:: Supplied information
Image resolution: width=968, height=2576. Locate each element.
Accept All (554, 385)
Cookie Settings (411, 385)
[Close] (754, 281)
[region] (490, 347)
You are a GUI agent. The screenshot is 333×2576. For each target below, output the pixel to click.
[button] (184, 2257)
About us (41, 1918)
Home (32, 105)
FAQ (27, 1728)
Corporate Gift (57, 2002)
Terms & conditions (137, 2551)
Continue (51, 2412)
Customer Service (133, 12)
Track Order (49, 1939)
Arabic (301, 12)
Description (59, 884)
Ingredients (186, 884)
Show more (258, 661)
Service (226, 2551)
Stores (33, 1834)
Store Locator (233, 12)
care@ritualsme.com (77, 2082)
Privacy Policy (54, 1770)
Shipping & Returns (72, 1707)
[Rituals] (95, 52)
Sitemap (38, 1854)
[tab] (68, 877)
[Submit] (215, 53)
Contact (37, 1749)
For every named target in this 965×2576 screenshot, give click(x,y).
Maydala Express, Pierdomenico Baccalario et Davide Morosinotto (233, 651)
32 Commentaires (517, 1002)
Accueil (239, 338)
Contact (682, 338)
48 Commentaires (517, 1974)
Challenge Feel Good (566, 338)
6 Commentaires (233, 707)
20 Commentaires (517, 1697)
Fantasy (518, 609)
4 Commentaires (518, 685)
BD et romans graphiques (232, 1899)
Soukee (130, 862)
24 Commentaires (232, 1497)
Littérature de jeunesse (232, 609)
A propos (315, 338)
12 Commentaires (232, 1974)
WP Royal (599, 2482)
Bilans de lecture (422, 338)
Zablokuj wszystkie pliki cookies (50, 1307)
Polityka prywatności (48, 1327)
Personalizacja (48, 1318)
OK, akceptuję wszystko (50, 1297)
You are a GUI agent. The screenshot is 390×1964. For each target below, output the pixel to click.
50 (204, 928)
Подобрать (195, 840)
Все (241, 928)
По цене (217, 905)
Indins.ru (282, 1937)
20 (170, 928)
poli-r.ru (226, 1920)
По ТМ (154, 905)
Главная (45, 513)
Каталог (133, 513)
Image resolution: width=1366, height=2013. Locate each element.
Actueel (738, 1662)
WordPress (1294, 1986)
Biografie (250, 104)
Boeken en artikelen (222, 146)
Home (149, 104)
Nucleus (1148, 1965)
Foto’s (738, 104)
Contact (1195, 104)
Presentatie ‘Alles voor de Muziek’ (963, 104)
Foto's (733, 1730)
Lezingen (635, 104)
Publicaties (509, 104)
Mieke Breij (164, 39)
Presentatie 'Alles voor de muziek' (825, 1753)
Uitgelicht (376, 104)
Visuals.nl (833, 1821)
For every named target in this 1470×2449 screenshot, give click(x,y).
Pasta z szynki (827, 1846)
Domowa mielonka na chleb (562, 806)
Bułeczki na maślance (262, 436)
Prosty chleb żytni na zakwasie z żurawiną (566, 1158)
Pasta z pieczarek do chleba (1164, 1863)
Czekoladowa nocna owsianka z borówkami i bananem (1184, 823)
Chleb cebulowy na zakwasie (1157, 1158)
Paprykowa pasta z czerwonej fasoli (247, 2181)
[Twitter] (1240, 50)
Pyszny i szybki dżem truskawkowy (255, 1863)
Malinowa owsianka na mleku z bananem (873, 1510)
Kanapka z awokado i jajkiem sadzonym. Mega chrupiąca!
::::
> **What is required**
The entries are to be transcribed exactly, each line in full.

> **Response**
Image resolution: width=968, height=2576. Locate each element.
Accept All (554, 385)
Cookie Settings (411, 385)
[Close] (754, 281)
[region] (490, 347)
You are a GUI agent. The screenshot is 333×2576. For each target below, output the pixel to click.
[button] (184, 2257)
About us (41, 1918)
Home (32, 105)
FAQ (27, 1728)
Corporate Gift (57, 2002)
Terms & conditions (137, 2551)
Continue (51, 2412)
Customer Service (133, 12)
Track Order (49, 1939)
Arabic (301, 12)
Description (59, 884)
Ingredients (186, 884)
Show more (258, 661)
Service (226, 2551)
Stores (33, 1834)
Store Locator (233, 12)
care@ritualsme.com (77, 2082)
Privacy Policy (54, 1770)
Shipping & Returns (72, 1707)
[Rituals] (95, 52)
Sitemap (38, 1854)
[tab] (68, 877)
[Submit] (215, 53)
Contact (37, 1749)
For every named target in this 965×2576 screenshot, give click(x,y).
Maydala Express, Pierdomenico Baccalario et Davide Morosinotto (233, 651)
32 Commentaires (517, 1002)
Accueil (239, 338)
Contact (682, 338)
48 Commentaires (517, 1974)
Challenge Feel Good (566, 338)
6 Commentaires (233, 707)
20 Commentaires (517, 1697)
Fantasy (518, 609)
4 Commentaires (518, 685)
BD et romans graphiques (232, 1899)
Soukee (130, 862)
24 Commentaires (232, 1497)
Littérature de jeunesse (232, 609)
A propos (315, 338)
12 Commentaires (232, 1974)
WP Royal (599, 2482)
Bilans de lecture (422, 338)
Zablokuj wszystkie pliki cookies (50, 1307)
Polityka prywatności (48, 1327)
Personalizacja (48, 1318)
OK, akceptuję wszystko (50, 1297)
You are a GUI agent. The screenshot is 390×1964. For each target below, output the pixel to click.
50 (204, 928)
Подобрать (195, 840)
Все (241, 928)
По цене (217, 905)
Indins.ru (282, 1937)
20 (170, 928)
poli-r.ru (226, 1920)
По ТМ (154, 905)
Главная (45, 513)
Каталог (133, 513)
Image resolution: width=1366, height=2013. Locate each element.
Actueel (738, 1662)
WordPress (1294, 1986)
Biografie (250, 104)
Boeken en artikelen (222, 146)
Home (149, 104)
Nucleus (1148, 1965)
Foto’s (738, 104)
Contact (1195, 104)
Presentatie ‘Alles voor de Muziek’ (963, 104)
Foto's (733, 1730)
Lezingen (635, 104)
Publicaties (509, 104)
Mieke Breij (164, 39)
Presentatie 'Alles voor de muziek' (825, 1753)
Uitgelicht (376, 104)
Visuals.nl (833, 1821)
For every named target in this 1470×2449 screenshot, give click(x,y).
Pasta z szynki (827, 1846)
Domowa mielonka na chleb (562, 806)
Bułeczki na maślance (262, 436)
Prosty chleb żytni na zakwasie z żurawiną (566, 1158)
Pasta z pieczarek do chleba (1164, 1863)
Czekoladowa nocna owsianka z borówkami i bananem (1184, 823)
Chleb cebulowy na zakwasie (1157, 1158)
Paprykowa pasta z czerwonej fasoli (247, 2181)
[Twitter] (1240, 50)
Pyszny i szybki dżem truskawkowy (255, 1863)
Malinowa owsianka na mleku z bananem (873, 1510)
Kanapka z awokado i jajkiem sadzonym. Mega chrupiąca!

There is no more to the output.